With the passing of the apostolic era, the church began to deviate from its foundation. Greek philosophy, Gnosticism in particular, introduced a false intellectualism and spiritualism that undermined the simplicity of the gospel. In Gnosticism humans possess a divine spark that seeks reunification with the divine and they must undergo a quest to rediscover their inherent divinity. These false teachings led to a decline in the authority of Scripture and the rise of speculative theories and traditions.

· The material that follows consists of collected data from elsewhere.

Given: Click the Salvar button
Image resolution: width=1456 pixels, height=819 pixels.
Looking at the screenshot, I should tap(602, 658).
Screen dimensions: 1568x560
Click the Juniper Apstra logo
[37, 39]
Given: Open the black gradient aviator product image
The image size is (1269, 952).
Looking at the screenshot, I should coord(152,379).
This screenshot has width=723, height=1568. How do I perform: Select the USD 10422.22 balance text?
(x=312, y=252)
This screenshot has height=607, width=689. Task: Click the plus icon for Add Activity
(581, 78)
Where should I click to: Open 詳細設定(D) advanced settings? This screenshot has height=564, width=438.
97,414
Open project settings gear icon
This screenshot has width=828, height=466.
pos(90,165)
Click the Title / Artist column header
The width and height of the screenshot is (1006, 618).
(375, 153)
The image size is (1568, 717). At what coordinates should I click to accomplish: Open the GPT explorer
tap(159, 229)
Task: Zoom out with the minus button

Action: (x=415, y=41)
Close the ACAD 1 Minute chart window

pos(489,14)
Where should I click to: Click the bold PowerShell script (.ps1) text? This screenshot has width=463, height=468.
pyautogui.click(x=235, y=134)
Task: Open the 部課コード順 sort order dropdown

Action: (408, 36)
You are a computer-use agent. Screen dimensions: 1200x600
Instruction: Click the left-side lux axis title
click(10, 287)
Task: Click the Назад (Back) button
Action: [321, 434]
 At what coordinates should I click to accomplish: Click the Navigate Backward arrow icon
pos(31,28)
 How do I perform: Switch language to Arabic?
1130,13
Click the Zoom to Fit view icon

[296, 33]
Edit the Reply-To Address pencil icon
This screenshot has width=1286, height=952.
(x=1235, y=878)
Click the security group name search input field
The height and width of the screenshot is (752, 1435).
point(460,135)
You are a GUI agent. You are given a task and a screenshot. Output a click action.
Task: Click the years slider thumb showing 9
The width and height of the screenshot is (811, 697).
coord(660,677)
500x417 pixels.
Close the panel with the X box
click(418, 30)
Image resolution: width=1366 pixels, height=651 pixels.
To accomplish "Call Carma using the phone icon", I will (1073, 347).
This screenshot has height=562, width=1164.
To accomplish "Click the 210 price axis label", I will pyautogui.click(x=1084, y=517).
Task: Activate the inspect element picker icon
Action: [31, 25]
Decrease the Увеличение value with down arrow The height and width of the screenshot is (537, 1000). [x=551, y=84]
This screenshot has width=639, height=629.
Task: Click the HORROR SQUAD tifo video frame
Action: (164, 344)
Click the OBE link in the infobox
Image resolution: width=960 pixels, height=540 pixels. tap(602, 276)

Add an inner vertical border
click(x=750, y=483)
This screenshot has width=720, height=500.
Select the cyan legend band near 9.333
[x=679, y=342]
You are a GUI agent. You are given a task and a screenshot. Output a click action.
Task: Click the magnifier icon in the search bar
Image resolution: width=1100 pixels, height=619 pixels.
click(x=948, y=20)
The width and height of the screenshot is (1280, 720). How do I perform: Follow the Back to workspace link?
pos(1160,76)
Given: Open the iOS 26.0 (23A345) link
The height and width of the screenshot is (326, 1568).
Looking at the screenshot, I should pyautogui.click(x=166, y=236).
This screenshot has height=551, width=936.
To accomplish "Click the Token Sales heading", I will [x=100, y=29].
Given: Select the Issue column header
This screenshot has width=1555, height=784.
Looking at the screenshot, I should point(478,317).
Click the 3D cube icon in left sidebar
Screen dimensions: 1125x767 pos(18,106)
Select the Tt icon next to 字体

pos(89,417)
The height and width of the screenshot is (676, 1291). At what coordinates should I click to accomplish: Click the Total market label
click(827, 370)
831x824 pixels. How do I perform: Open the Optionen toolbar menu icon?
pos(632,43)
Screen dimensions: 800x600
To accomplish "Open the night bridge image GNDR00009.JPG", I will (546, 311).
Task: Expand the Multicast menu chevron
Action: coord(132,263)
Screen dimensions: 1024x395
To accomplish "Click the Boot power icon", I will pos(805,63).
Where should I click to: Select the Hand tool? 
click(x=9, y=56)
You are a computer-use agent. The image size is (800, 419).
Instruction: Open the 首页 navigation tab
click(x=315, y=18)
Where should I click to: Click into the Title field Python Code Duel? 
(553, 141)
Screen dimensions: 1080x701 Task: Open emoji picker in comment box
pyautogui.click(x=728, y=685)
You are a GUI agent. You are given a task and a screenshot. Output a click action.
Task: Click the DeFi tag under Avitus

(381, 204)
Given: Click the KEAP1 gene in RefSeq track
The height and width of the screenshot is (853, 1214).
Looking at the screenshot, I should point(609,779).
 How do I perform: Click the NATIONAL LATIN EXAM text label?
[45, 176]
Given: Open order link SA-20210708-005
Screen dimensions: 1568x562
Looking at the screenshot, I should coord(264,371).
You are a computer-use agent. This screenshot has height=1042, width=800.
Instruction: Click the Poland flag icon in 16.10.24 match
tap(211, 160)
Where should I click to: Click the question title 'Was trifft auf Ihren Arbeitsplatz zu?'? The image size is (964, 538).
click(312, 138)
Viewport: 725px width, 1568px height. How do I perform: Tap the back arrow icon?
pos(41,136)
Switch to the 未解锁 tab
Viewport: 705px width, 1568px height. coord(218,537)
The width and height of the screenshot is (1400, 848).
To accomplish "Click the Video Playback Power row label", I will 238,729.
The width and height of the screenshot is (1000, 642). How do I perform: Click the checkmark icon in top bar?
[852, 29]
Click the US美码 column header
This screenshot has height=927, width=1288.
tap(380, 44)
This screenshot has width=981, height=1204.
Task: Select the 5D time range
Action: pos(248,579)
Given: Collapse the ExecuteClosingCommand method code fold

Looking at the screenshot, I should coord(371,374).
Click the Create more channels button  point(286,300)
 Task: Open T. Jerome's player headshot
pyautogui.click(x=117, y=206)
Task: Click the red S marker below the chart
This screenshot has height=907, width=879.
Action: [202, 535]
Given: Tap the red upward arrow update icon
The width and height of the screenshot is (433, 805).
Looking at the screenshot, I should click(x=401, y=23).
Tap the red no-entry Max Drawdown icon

The rise of speculative theories and traditions in recent years reflects a growing desire for meaning and understanding in an increasingly complex world. From conspiracy theories to spiritual practices, these belief systems offer a sense of control and agency in the face of uncertainty. Fueled by social media and online communities, speculative theories have become more accessible and widespread, blurring the lines between fact and fiction. While some provide a sense of belonging and purpose, others perpetuate harmful ideas and misinformation. As we navigate this landscape, it’s crucial to approach speculative theories with critical thinking and discernment, recognizing both their potential allure and the importance of grounding our beliefs in evidence, reason, and above all else, faith in Jesus who is the Christ.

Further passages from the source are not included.